-- What you are asked to do --
When you reach the line containing "[button] (619, 57)" in the data below, begin returning lines exactly as written, and stop once the line containing "kyivindependent.com" has been returned.

-- Task inputs --

================

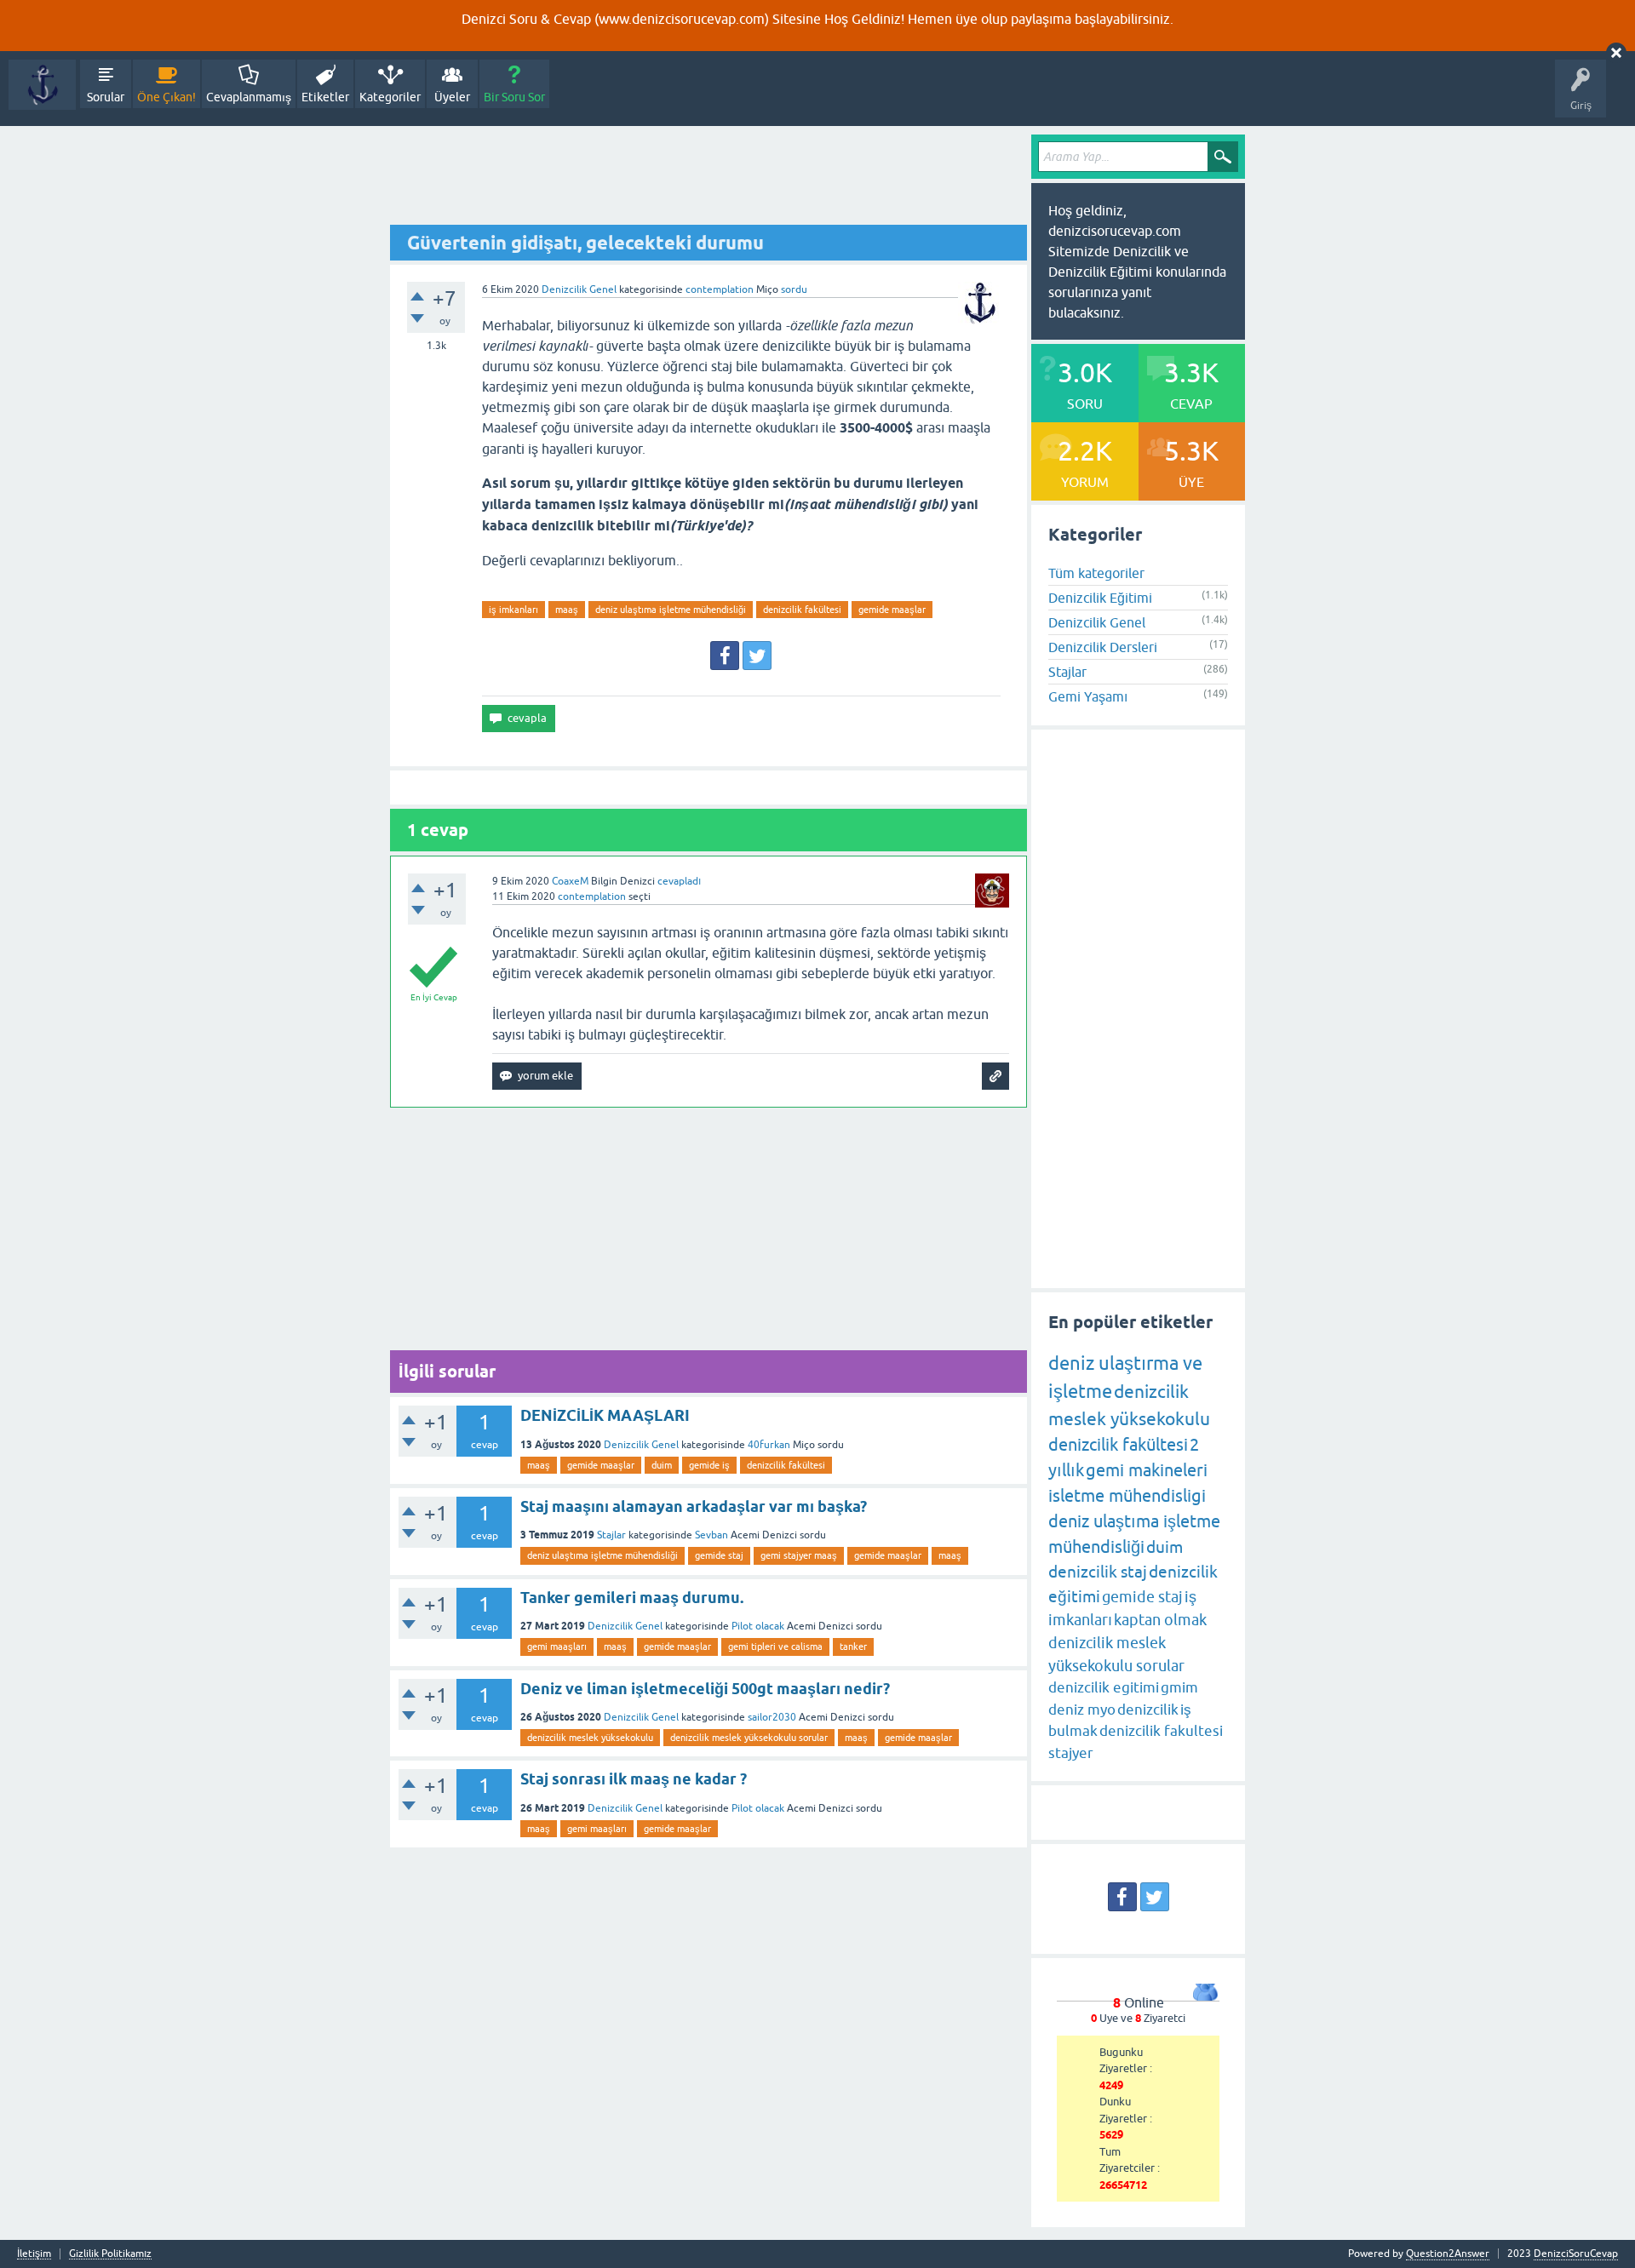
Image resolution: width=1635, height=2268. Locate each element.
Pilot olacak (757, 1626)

================

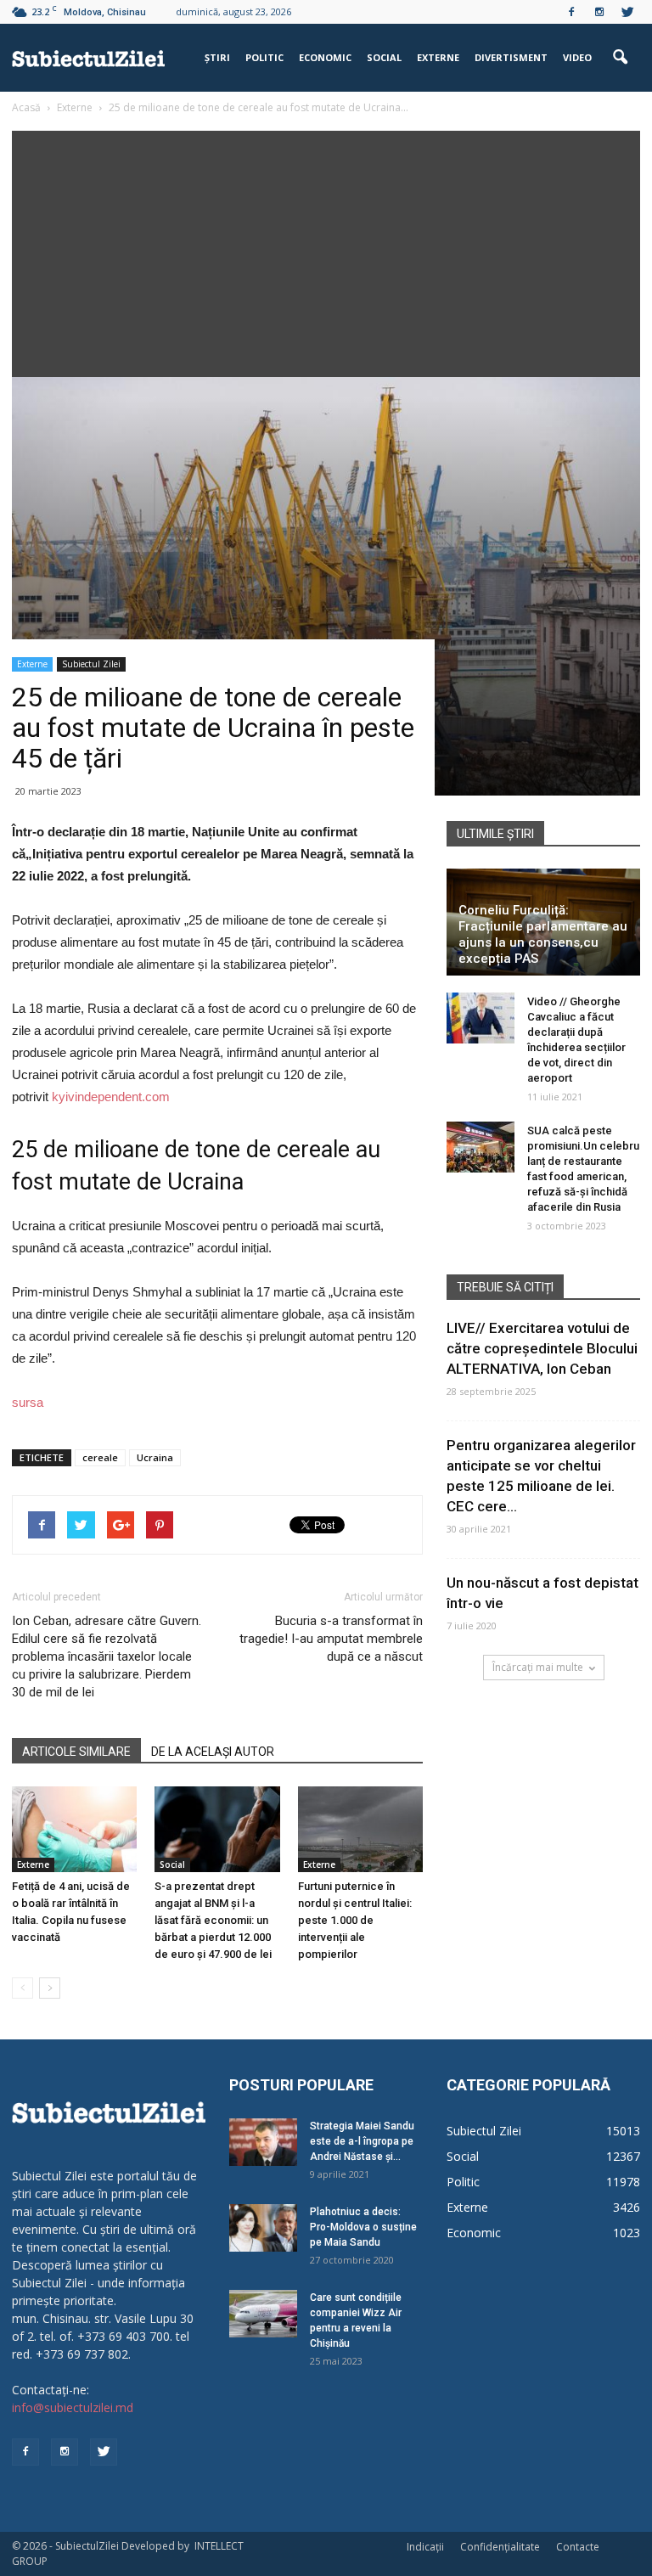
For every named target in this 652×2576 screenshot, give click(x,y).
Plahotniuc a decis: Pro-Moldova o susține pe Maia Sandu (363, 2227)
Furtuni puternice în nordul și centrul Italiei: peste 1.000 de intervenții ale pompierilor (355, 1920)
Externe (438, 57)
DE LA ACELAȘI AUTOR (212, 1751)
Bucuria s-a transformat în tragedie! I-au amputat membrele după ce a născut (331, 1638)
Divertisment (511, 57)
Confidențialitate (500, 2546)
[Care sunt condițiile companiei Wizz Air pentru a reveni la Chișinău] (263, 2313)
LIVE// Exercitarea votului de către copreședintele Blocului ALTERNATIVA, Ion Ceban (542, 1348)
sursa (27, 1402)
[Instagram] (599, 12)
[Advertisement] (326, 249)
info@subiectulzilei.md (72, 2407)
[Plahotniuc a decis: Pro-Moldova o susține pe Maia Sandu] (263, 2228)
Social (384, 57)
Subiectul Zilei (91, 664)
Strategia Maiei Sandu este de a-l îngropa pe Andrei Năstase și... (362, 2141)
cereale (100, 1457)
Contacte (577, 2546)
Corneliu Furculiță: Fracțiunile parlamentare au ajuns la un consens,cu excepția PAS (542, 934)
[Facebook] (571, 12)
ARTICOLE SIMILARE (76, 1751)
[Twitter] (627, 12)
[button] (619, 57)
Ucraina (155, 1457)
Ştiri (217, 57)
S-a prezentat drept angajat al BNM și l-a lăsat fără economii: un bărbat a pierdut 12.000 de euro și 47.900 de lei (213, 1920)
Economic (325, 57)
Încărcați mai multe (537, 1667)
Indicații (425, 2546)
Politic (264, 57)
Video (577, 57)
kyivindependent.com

================

-- Response to the exercise --
[button] (619, 57)
Ucraina (155, 1457)
Ştiri (217, 57)
S-a prezentat drept angajat al BNM și l-a lăsat fără economii: un bărbat a pierdut 12.000 de euro și 47.900 de lei (213, 1920)
Economic (325, 57)
Încărcați mai multe (537, 1667)
Indicații (425, 2546)
Politic (264, 57)
Video (577, 57)
kyivindependent.com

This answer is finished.